» Kısa alıştırma:
Kâbe yolculuğunu anlatan metni, son cümlesinden sonra aynı üslupla sürdürün.

Dört ucundan
bağlanmış bohçam hazır değil. Aklım yarı yollarda kalmış, feleğim gibi
hesaplarım da çoktan şaşmış benim.
Ama yine de Sen
beni de Kâbe’ye yüz vuran sonra duasını şaşıran bir Mecnun-ı bîçaren kabul et.
Yolların sonundayım, gidecek yerim yok, yolumu açık et.
Hazırlıklarını
tamamlamışların tatlı telâşıyla çıkmıyorum bu yola. Ezilmiş, hırpalanmışlarla
birlikte geliyorum. Küskünlerin, yorgunların kafilesindeyim ben de.
Kırgınların, yaralıların, gidecek yeri, atacak adımı kalmamışların, vurulmuş da
ortada kalmışların, ölmüş de cenazesi unutulmuşların grubundayım; yolunu
şaşırmışların, kendisini karanlık bir ormanın ortasında bulmuşların. Dilese de
oluvermemişlerden, ruhu defalarca yanan, derisi diri diri soyulan, her
defasında bir daha yansın diye bir daha yenilenlerindenim. Hiç yara almam
sanırken aldığım yaralarımdan tanınırım belki. Yürümeye mecali kalmamış da iki
koluna girip sürüklenen hastalar kafilesine kaydedilmiş olmalı adım.

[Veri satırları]

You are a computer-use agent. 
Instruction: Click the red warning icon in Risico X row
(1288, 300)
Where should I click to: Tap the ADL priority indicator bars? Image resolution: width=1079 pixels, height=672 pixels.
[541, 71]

» Yanıt:
Bu halde,
bilmiyorum ki neyi götürür neyi bırakırım? Ne’den bütünüyle kopar neye gönülden
bağlanırım? Neyi tanır neyi hatırlarım? Neyi unutur neyi şaşırırım? Gidip de
geri dönemem belki, nutkum tutulur, görüp de konuşamam. Taş kesilirim, iki sözü
bir araya getirip de anlamlı bir cümle kuramam, başına büyük bir harf sonuna
nokta koyamam.
Gördükten sonra
yazamam ihtimal. Olsun, aklıma düşen cümleyi kaydetmeyivereyim bu kez de.
Yanıma kâğıt ve kalem almayacak denli dünya yüklerinden soyunarak, eş dostla,
çoluk çocuk, konu komşuyla bir daha hiç dönmeyecekmiş gibi vedalaşarak ve
gerçekten de geri dönen bu giden olmayarak, yani en fazla da ben, ben’le
vedalaşarak; dünyaya dair bütün tanışıklıklardan sıyrılarak yepyeni bir yüzle
yepyeni bir giyimle gireyim yola.
Değil mi ki
insanın insana, insanın hayvana, kurda kuşa, börtü böceğe, dala, ota, yaprağa,
taşa, toprağa, en önemlisi insanın kendi kendisine zerre miskal zarar
vermesinin yasaklandığı o yere gidiyorum ben. Hayatın beni yorduğunu sağır
sultanlar duymuşken, bu dünyada gidebileceğim tek yere, varlığın doğasına kıl
kadar müdahalede bulunmayı yasaklayan bir sınır ötesine dönüyorum yüzümü.
Varlığı cennet doğasında saklamayı emreden o yerde balçıkla sıvanmış kalbime
bir el dokunur elbet gözyaşımı silen bir Kimsesizlerin Kimsesi bulunur.
O sınıra, o eşiğe
dayanarak şöyle bir bakayım etrafıma başımda akıl gözümde nur kalırsa eğer.
Yörüngesini bulmuş o mahşer kalabalığına bakayım da o kıyamet sabahında her bir
âdemoğlunun bir zamanlar dünya yaşamında ruhlarına geçirdikleri ten libasının
dönüşün hızıyla bir gömlek gibi sırtlardan sıyrılıp bir kenara fırladığını
göreyim.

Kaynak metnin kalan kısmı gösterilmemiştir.